**** Dataset entries ****

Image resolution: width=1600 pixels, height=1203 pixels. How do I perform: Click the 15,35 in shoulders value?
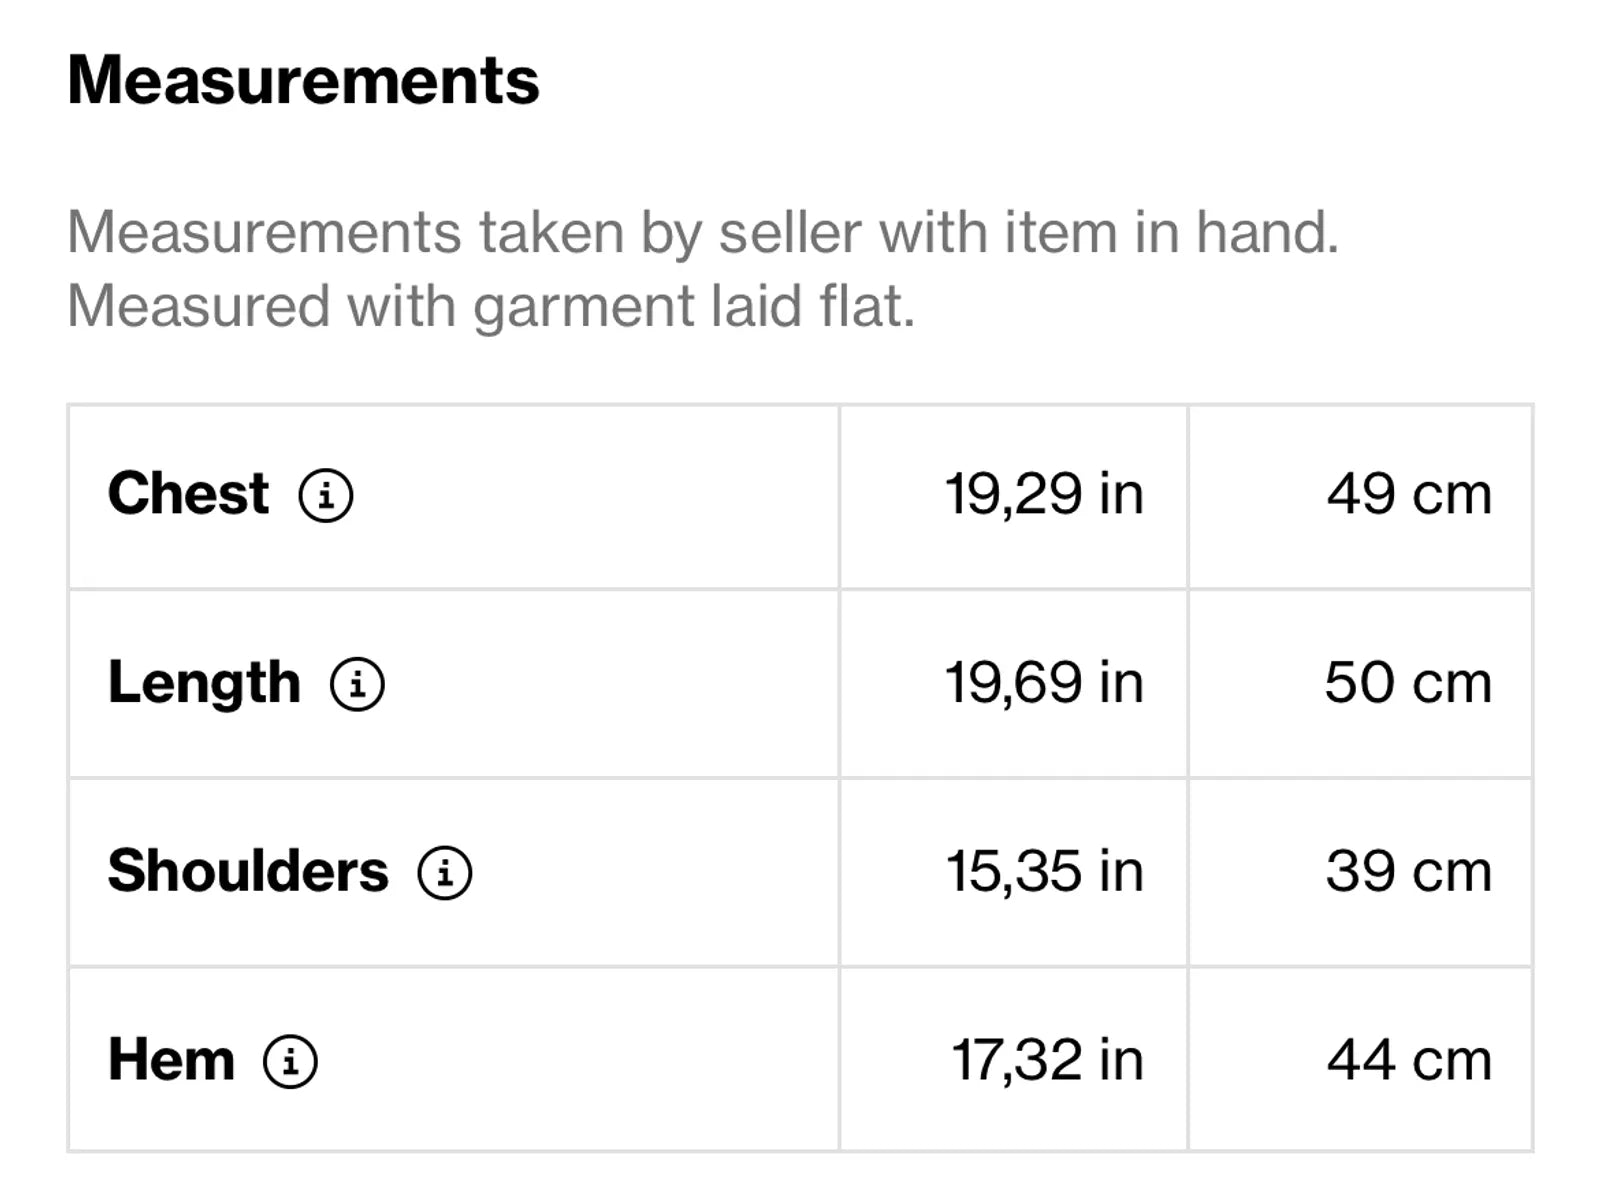1045,872
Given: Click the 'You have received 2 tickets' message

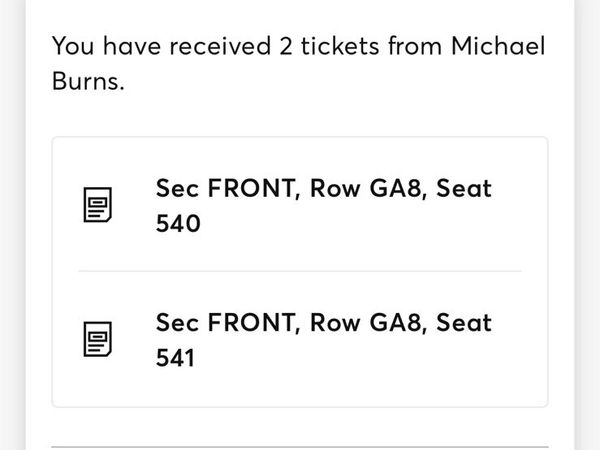Looking at the screenshot, I should pos(298,64).
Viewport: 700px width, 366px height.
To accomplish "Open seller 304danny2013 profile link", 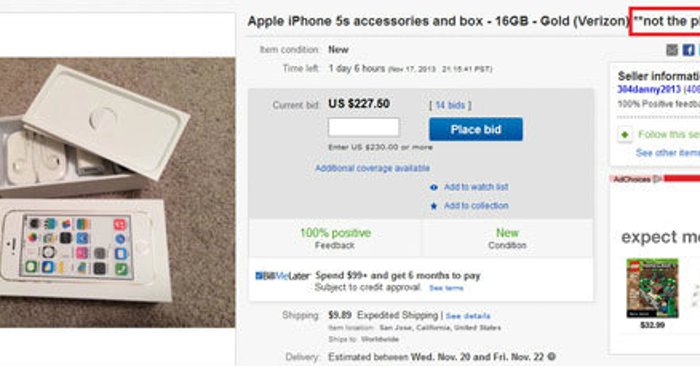I will coord(649,89).
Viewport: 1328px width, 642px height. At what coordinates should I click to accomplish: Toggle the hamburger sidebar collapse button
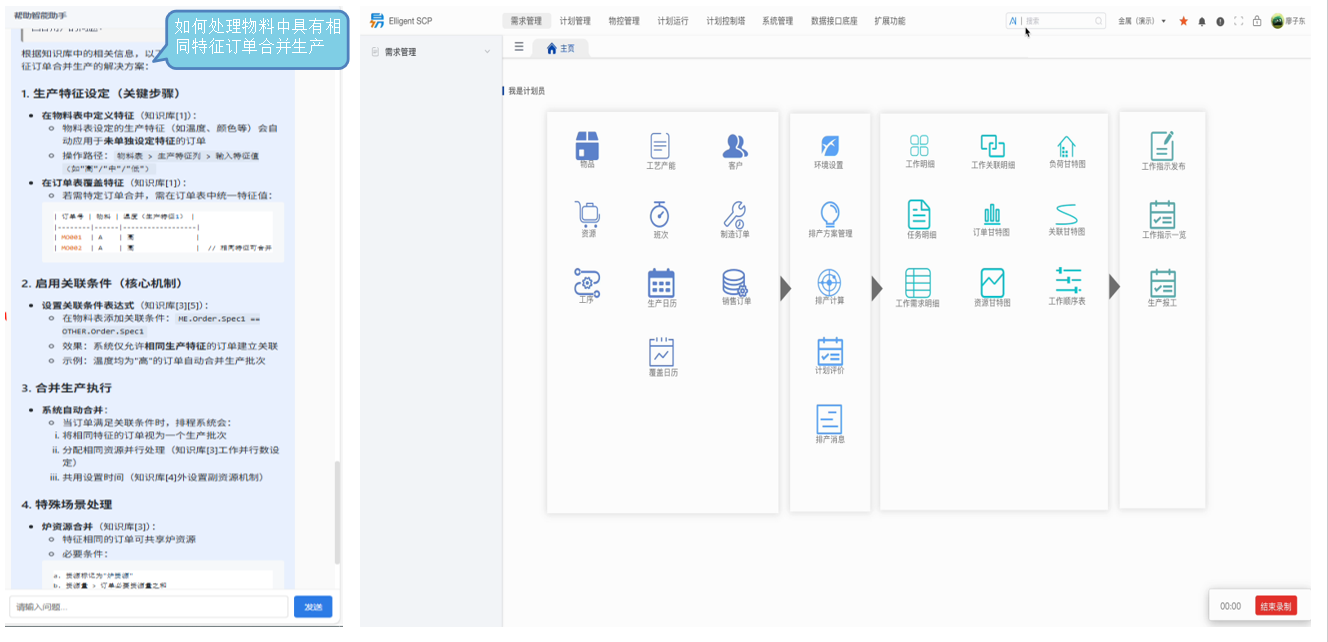pos(518,47)
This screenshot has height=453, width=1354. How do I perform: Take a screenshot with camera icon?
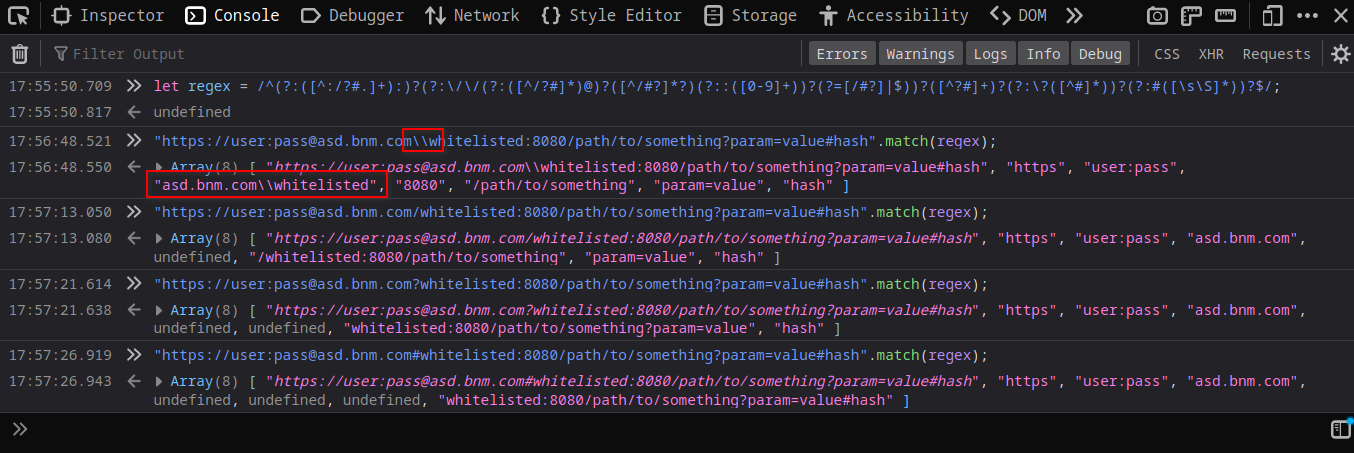[1157, 16]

****

Your task ▸ For this exercise, retype exactly, and only, the lines from the line with "This screenshot has" through the last line of the material above, both included. Pictures stay out.

Result of this exercise ▸
This screenshot has height=453, width=1354. How do I perform: Take a screenshot with camera icon?
[1157, 16]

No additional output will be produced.